Yes, I always trick transfer functions through LUT tables, but inserting fixed point math everywhere if you're not targeting very specific CPUs without FPU ( and I'm sure writing this library you're not ) it doesn't make any sense to write CORDIC for sin/cos etc.
From my experience, everything except libm::cbrtf have bad accuracy and speed.
For LAB conversion I ended up writing my own cbrtf anyway. They all use some iterative approximation method, and when you need only a specific range like 0..1, you can use a better initial estimate and adjust the number of iterations for it.
Yep, if you're not worried about a few ULPs, or have very limited argument range and don't handle special cases, then it's easy to make turbo-fast implementations. Also most of generic libraries (glibc) do not use FMA, so you can just copy and "fix it" to use FMA.
Math is still stuck in the classic 'table-maker's dilemma': you can make it fast or accurate — but not both. Or neither fast nor accurate. :)
I think I wrote somewhere thoughts about no_std and heavy IEEE 754 math, not sure where.

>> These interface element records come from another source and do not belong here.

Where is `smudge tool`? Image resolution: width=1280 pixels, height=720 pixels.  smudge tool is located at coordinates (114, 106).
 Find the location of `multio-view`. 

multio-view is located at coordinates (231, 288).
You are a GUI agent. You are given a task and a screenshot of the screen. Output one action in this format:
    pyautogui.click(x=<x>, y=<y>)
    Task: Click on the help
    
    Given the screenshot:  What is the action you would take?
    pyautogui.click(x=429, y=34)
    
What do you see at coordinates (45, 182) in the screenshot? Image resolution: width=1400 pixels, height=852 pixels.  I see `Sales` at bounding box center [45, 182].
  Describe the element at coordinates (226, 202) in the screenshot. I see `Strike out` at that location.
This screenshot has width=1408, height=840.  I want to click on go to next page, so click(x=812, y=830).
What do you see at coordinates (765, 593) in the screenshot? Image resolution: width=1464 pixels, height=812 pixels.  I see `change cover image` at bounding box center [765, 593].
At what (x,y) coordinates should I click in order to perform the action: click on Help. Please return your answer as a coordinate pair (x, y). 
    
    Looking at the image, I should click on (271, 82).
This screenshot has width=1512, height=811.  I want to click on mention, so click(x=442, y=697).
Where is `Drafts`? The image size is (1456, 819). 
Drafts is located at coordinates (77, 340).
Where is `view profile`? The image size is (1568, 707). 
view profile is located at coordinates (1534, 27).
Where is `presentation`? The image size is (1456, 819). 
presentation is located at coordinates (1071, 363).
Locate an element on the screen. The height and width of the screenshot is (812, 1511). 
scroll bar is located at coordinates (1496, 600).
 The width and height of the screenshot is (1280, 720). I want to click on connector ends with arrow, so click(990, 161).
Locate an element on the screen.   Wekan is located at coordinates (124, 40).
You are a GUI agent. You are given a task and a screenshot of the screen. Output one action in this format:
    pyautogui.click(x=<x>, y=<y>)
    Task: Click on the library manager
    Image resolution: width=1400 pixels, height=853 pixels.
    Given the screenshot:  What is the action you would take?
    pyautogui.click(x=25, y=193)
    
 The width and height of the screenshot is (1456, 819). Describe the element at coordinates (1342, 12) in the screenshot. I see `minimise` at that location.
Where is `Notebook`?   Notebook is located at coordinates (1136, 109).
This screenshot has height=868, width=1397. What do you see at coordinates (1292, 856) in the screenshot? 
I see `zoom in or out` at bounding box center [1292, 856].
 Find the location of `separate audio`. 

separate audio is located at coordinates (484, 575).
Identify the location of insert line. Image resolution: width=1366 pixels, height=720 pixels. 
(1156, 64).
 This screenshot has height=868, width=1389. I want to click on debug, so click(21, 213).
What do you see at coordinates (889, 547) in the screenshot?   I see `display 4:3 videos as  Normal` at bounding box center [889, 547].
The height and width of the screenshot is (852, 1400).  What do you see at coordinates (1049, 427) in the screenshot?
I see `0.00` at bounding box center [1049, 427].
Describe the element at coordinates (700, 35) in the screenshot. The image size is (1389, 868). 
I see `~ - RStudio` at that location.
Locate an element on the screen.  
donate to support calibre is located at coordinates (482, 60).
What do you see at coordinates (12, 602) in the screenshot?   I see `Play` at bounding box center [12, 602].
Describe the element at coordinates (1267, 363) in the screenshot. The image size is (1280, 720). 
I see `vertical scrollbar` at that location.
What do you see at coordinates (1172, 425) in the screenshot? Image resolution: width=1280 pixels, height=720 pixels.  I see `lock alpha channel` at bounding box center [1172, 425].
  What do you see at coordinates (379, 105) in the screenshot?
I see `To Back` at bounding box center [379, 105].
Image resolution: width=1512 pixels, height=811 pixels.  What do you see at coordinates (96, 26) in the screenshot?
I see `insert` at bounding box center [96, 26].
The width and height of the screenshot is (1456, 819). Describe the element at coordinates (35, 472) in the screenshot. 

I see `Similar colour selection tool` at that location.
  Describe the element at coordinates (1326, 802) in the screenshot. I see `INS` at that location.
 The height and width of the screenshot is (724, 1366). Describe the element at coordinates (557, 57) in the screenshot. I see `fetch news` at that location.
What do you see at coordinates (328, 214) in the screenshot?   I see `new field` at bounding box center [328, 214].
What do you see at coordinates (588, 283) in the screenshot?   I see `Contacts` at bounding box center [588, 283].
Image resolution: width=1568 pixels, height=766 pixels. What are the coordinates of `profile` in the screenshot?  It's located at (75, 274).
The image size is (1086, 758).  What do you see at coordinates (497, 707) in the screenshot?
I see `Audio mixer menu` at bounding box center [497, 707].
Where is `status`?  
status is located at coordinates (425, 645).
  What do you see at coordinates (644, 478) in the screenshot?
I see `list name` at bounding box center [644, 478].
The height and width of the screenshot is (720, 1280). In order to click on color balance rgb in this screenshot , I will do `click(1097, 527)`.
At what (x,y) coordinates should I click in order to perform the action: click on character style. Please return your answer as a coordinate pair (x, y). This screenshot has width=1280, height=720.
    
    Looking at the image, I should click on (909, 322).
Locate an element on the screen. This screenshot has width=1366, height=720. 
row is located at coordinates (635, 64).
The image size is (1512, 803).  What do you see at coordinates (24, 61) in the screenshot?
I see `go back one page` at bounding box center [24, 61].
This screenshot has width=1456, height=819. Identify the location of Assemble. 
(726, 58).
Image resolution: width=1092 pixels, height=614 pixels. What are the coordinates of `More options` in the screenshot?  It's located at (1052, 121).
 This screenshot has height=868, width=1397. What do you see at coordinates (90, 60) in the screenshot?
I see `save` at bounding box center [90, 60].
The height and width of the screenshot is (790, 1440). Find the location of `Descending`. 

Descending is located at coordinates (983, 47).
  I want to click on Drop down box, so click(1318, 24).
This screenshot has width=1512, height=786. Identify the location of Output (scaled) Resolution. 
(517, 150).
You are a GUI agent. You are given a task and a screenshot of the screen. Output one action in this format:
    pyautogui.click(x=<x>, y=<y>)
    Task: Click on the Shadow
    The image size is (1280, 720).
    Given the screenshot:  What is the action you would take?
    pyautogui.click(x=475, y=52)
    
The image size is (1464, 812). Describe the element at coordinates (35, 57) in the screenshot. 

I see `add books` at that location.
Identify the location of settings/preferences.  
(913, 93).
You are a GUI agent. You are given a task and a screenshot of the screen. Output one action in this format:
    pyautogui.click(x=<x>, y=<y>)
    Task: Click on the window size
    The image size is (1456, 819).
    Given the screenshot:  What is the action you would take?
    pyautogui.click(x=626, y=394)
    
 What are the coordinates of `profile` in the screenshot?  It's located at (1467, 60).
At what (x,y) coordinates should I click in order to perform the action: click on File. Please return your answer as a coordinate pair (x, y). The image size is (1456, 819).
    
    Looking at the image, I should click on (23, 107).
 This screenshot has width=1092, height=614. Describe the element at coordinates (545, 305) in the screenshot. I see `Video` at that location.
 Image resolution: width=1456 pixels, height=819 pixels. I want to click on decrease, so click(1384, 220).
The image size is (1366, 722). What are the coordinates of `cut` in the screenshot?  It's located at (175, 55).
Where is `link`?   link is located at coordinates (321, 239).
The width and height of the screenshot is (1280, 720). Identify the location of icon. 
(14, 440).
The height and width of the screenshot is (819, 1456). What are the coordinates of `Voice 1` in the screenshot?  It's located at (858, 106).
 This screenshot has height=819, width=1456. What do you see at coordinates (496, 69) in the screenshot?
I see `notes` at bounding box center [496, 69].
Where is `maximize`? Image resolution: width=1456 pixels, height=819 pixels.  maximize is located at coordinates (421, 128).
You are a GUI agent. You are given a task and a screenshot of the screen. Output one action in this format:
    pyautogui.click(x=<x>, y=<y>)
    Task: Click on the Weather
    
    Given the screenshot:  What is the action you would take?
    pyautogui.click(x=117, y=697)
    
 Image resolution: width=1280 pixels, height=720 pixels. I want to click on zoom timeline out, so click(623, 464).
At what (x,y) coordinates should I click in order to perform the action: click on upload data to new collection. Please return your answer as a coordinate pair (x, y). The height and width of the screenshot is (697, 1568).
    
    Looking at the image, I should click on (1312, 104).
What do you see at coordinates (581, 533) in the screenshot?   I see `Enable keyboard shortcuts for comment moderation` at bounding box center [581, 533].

I'm not convinced that no_std and not specialized math makes sense. From my view when you do something no_std you likely want to launch your software on something like Raspberry Pi Zero 2 W which is strong competitor to Pentiums from ~2005. In that case, all algorithms needs to have a high level of adoption if you expect them to run there in a reasonable time.
Otherwise, if such a low-powered devices are not target then I'm not quite undestand what's the point of using no_std, since your software will be likely executed on a powerful device with OS installed where standard library available.
And if just a compilation with no_std is a target, why don't then just block all paths with unimplemented because it's actually is not implemented for no_std anyways.
Maybe I’m missing something in this loop, but at the moment I’m not sure I fully understand the idea behind it.